◆ Records for this exercise ◆
= = = =

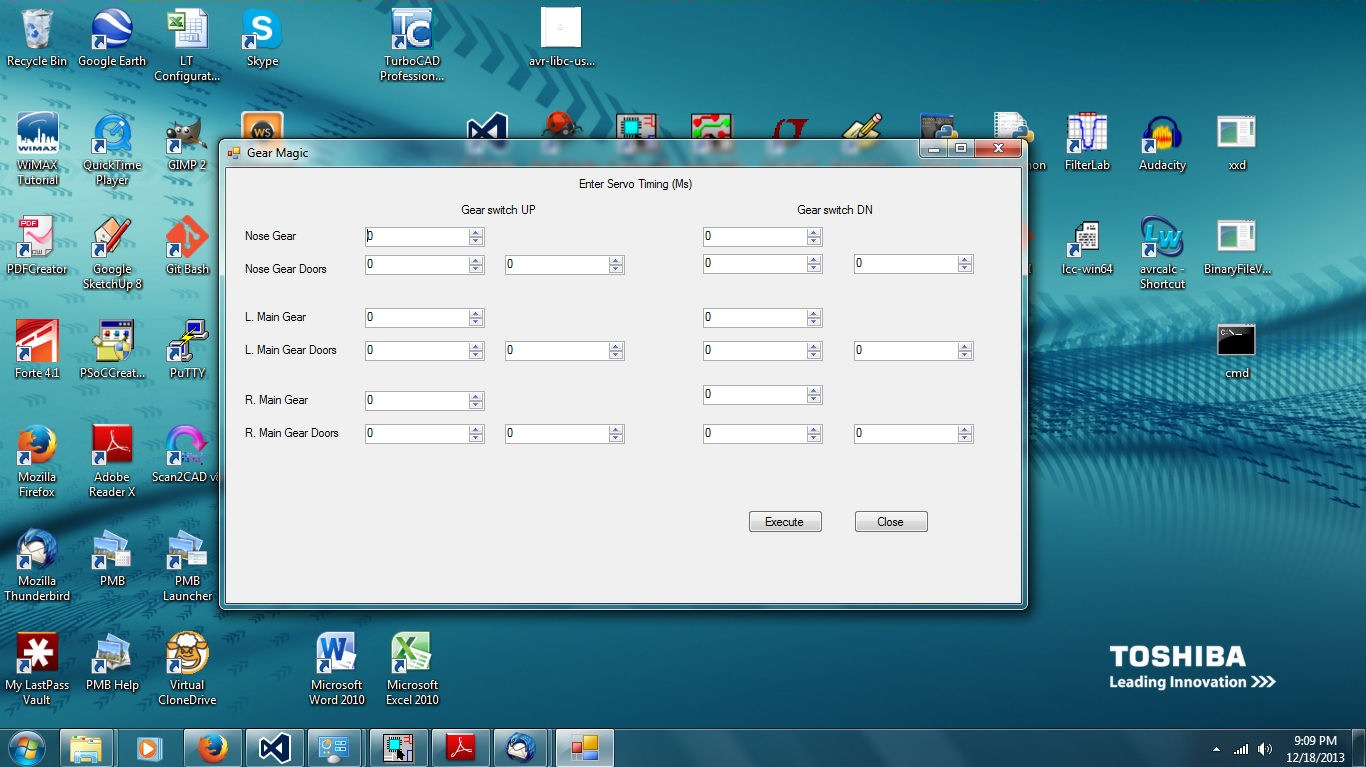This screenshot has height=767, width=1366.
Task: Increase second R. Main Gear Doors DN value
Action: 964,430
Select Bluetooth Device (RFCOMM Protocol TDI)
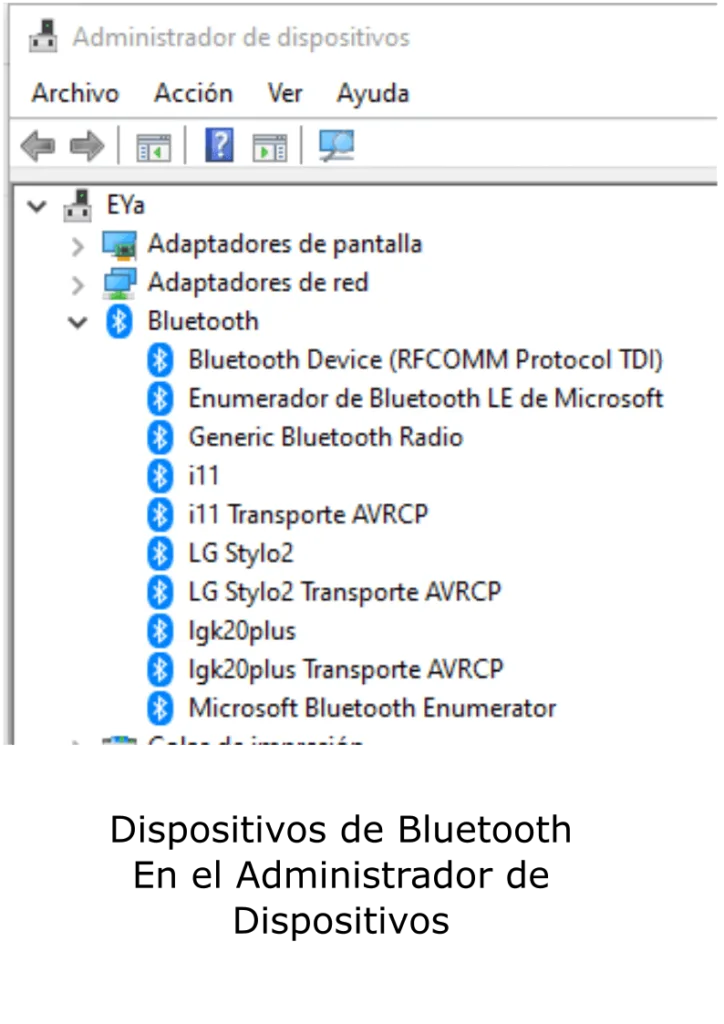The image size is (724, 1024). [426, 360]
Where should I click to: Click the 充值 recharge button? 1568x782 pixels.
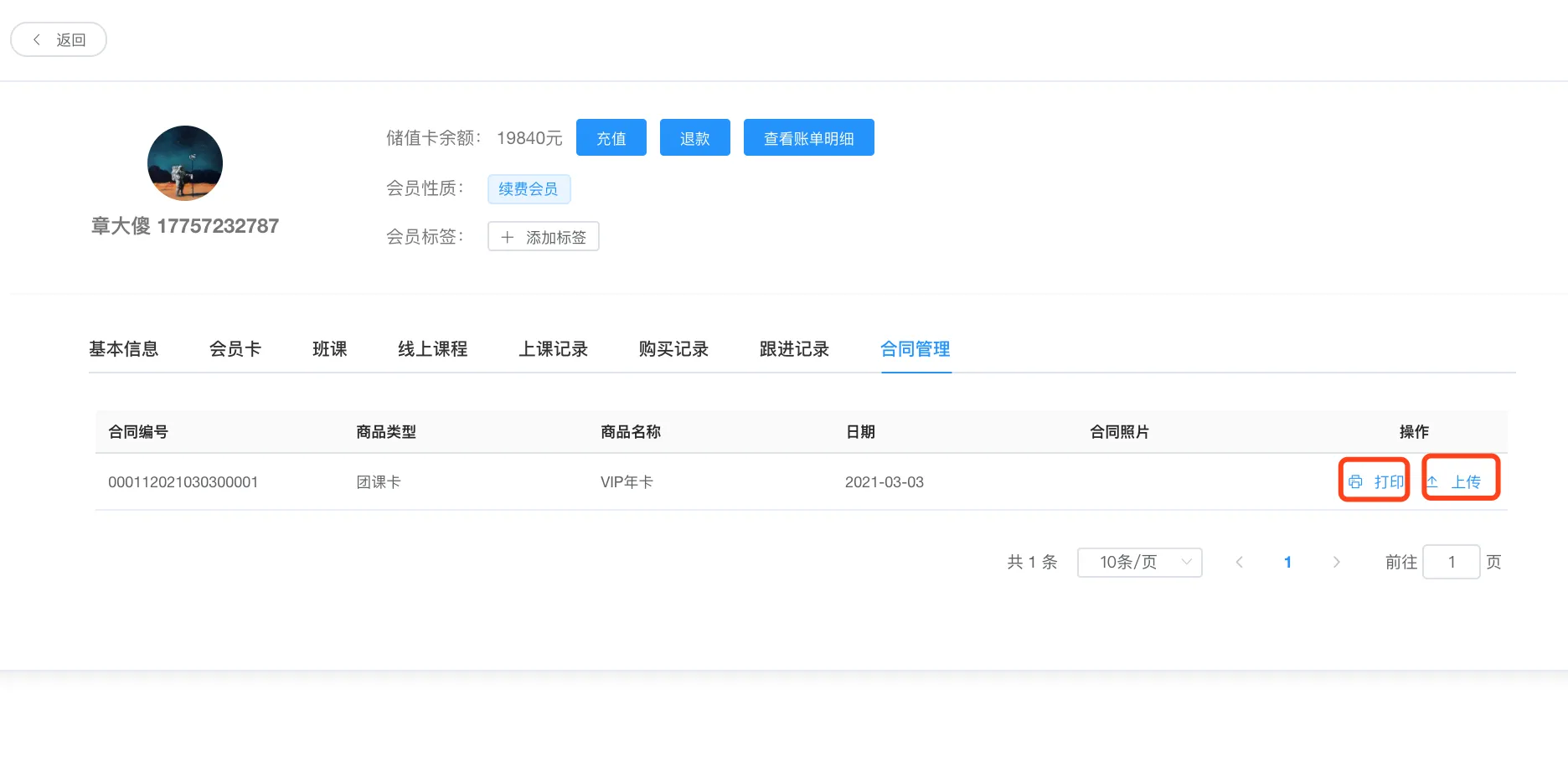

= = = =

◆ Work instructions ◆
Copy out exactly, without any pictures, the lines above that begin at the one with "Select Bluetooth Device (RFCOMM Protocol TDI)" and end at the last line of the listing.

◆ Completed task ◆
Select Bluetooth Device (RFCOMM Protocol TDI)
The image size is (724, 1024). [426, 360]
Where should I click to: Click the 充值 recharge button? 1568x782 pixels.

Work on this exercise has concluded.